Burnout et dépression chez les soignants : les statistiques inquiétantes ?

Encore appelé Syndrome d’épuisement professionnel, le burnout est un trouble psychologique dû à un stress chronique.

Il est une combinaison de fatigue émotionnelle et physique, de sentiment de défaite et d’incompétence professionnelle ainsi que de désintérêt pour le travail.

Les soignants font partie des catégories socio-professionnelles souvent concernées par ce phénomène.

Burnout et dépression chez les soignants les statistiques inquiétantes

Exhausted tired doctor or nurse. Virus outbreak. Coronavirus pandemic. Clinic and hospital medical stuff working over hours. Overworked professional.
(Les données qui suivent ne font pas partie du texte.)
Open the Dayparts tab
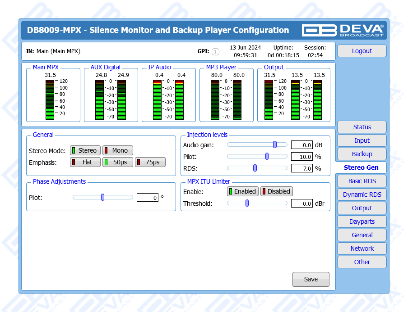Viewport: 408px width, 312px height. [x=362, y=222]
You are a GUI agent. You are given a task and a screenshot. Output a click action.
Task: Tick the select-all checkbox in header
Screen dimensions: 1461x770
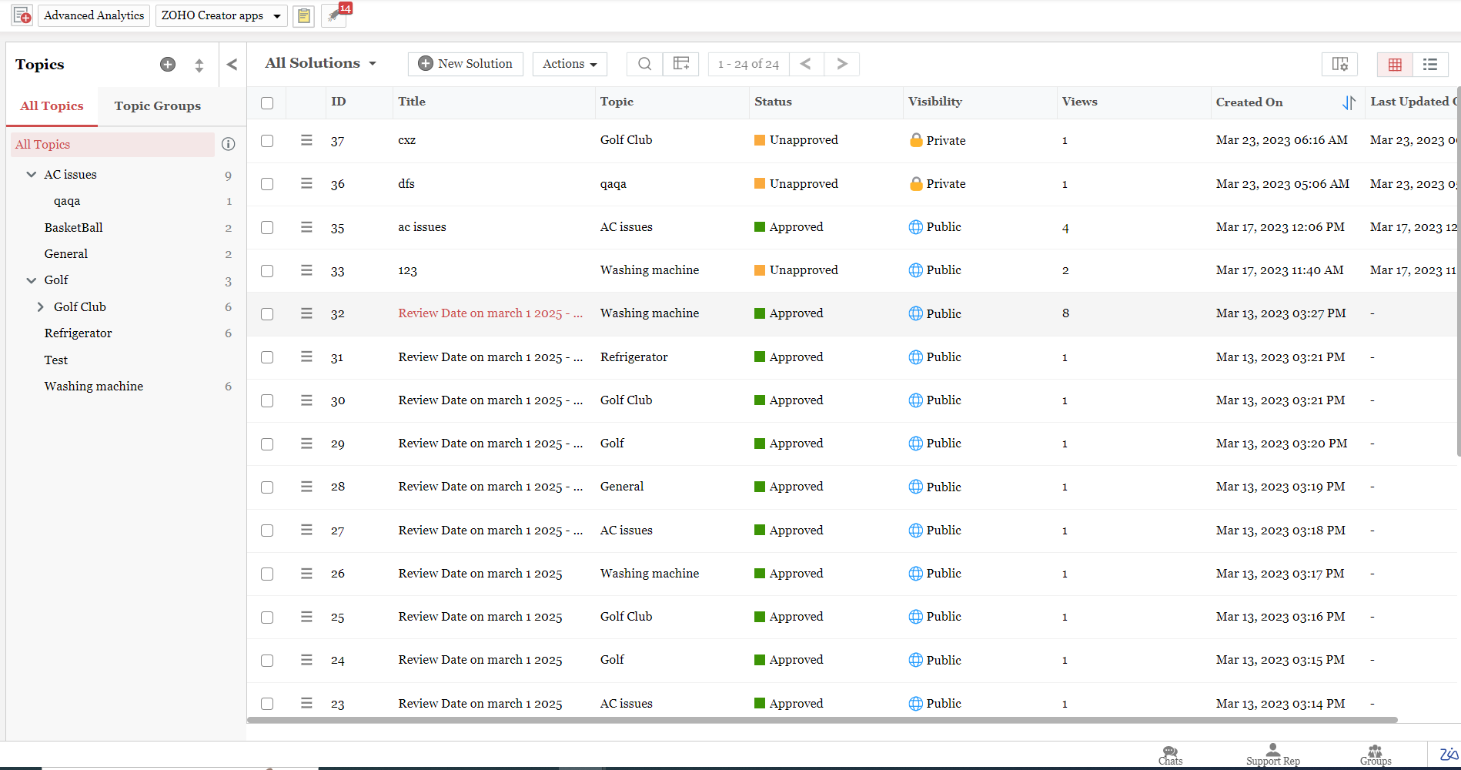(x=267, y=103)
Stress and depression.

Plusieurs statistiques ressortent des différentes études menées sur ce sujet.

Dans cet article, nous vous proposons de découvrir ces données qui paraissent inquiétantes.

Présentation de quelques statistiques

Il ne fait pas de doute que les agents du milieu hospitalier sont fortement touchés par le phénomène du burnout.

En effet, ils sont sujets au stress pour plusieurs raisons, entre autres la charge de travail excessive, le manque de valorisation, la violence des patients et de leur famille, etc.

En se basant sur les résultats issus des différentes études menées récemment auprès du personnel médical de divers hôpitaux d’une part, et sur les résultats d’un questionnaire auto-administré sur le web à des étudiants en santé d’autre part, le constat est alarmant et inquiète beaucoup.

  • 47 % des soignants souffrent (ou ont déjà souffert) de burnout, ce chiffre s’élève à 52 % dans la catégorie des aides-soignants.
  • 90 % des soignants avouent être en manque de reconnaissance.
  • 87 % ressentent l’épuisement physique ou moral.
  • 83 % de soignants admettent avoir subi un comportement violent venant d’un patient.
  • 50 % des enquêtés estiment que la société ne reconnaît pas leurs difficultés.
  • 10 % des soignants reconnaissent que la dépression et le burnout ont entraîné des incidents médicaux envers les patients.
  • 66 % estiment que le risque d’incident est réel.

Il faut également noter que le nombre de soignants qui ont pensé au suicide a augmenté depuis ces 3 dernières années.

En effet, 1 sur 3 soignants a déjà tenté de commettre ce crime. Vous pouvez avoir plus d’infos sur medscape.com

Ces statistiques pointent toutes vers la même conclusion.

Il faut tirer la sonnette d’alarme, car c’est un risque énorme pour le système de santé.

Conséquences pour les soignants et pour le système sanitaire

La première chose qui ressort de ces statistiques, c’est que le système de santé est mal en point.

L’État doit donc se préoccuper un peu plus des difficultés rencontrées par les soignants dans l’exercice de leurs fonctions.

De façon générale, les soignants, surtout les infirmiers et les aides-soignants, sont majoritairement démotivés par rapport à leur métier.

Ils doutent de leurs compétences et de leurs capacités.

Beaucoup d’entre eux expriment des difficultés à produire des efforts supplémentaires.

À ce niveau, on enregistre par exemple des cas d’absentéisme.

Ils se remarquent le plus chez les soignants ayant demandé un congé maladie (pour raison de dépression) peu de temps après leur période d’absence.

En dehors de l’épuisement physique et émotionnel, le manque de reconnaissance et de valorisation est ce qui atteint le plus les personnels soignants.

En plus de leur état de fatigue, ils doivent aussi faire face à des conditions de travail souvent difficiles et contraignantes.

  • Plus de 45 heures de travail par semaine pour certains ;
  • Assurance de plusieurs gardes par mois pour d’autres ;
  • De longues distances à parcourir pour atteindre des patients vivants dans des endroits reculés, etc.

Voilà quelques indices des conditions dans lesquelles ces travailleurs exercent leur emploi.

Conclusion

De tout ce qui précède, si les soignants souffrent, cela se ressent sur la qualité des soins prodigués aux patients.

Des solutions doivent donc être trouvées pour améliorer les conditions de vie et de travail de ces travailleurs.

Les structures étatiques devraient réfléchir à la mise en place de stratégies visant à diminuer les facteurs de stress chez le personnel soignant.

Il ne faut pas seulement viser le profit financier, mais redonner aux soignants le goût de leur profession, en améliorant les conditions de travail.

Ceci passe avant tout par une réelle écoute de ces agents, car ils font partie intégrante du système, et sans eux, celui-ci pourrait bien s’effondrer.